◆ **EXERCISE DIRECTIONS**
Without the pictures, print the lines running from the beginning of the material to the line containing "Nous contacter (55, 1810)", both ends included.

------------------------------------------------------------

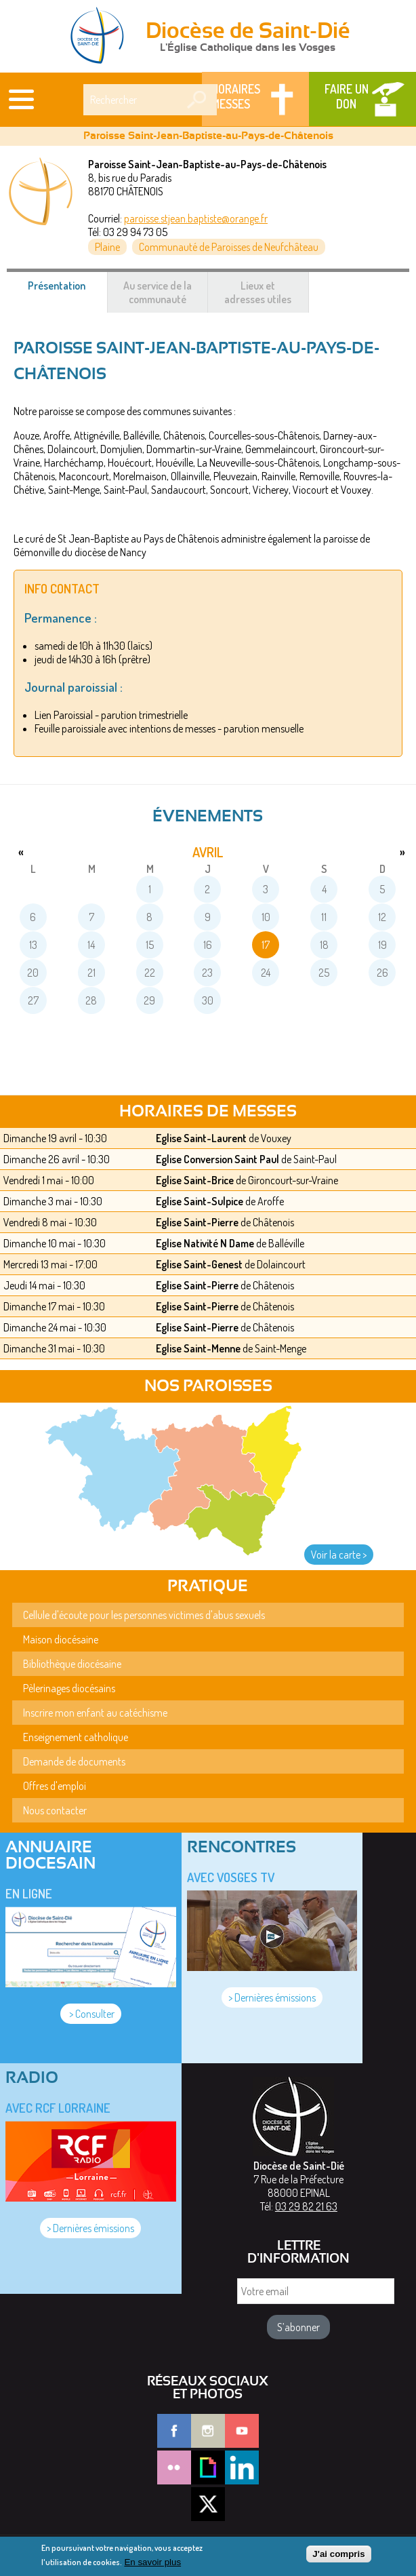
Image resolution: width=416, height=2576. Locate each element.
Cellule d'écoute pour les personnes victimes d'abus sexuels (144, 1615)
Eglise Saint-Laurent (201, 1138)
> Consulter (91, 2014)
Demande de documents (74, 1761)
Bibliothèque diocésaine (72, 1664)
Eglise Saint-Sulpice (199, 1201)
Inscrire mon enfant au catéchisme (95, 1712)
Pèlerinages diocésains (69, 1688)
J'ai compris (338, 2558)
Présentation (67, 292)
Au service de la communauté (157, 292)
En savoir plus (152, 2565)
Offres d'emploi (54, 1786)
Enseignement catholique (75, 1737)
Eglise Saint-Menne (198, 1348)
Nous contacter (55, 1810)
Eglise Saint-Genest (199, 1264)
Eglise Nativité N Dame (205, 1243)
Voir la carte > (339, 1554)
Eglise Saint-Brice (195, 1180)
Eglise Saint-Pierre (197, 1222)
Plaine (107, 247)
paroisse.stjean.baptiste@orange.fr (196, 218)
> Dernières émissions (272, 1997)
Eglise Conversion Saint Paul (217, 1159)
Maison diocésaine (60, 1639)
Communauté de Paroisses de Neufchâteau (228, 247)
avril (207, 852)
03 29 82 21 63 (306, 2206)
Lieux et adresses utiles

------------------------------------------------------------

◆ **SOLUTION FOR THIS TASK**
Image resolution: width=416, height=2576. Locate each element.
Cellule d'écoute pour les personnes victimes d'abus sexuels (144, 1615)
Eglise Saint-Laurent (201, 1138)
> Consulter (91, 2014)
Demande de documents (74, 1761)
Bibliothèque diocésaine (72, 1664)
Eglise Saint-Sulpice (199, 1201)
Inscrire mon enfant au catéchisme (95, 1712)
Pèlerinages diocésains (69, 1688)
J'ai compris (338, 2558)
Présentation (67, 292)
Au service de la communauté (157, 292)
En savoir plus (152, 2565)
Offres d'emploi (54, 1786)
Enseignement catholique (75, 1737)
Eglise Saint-Menne (198, 1348)
Nous contacter (55, 1810)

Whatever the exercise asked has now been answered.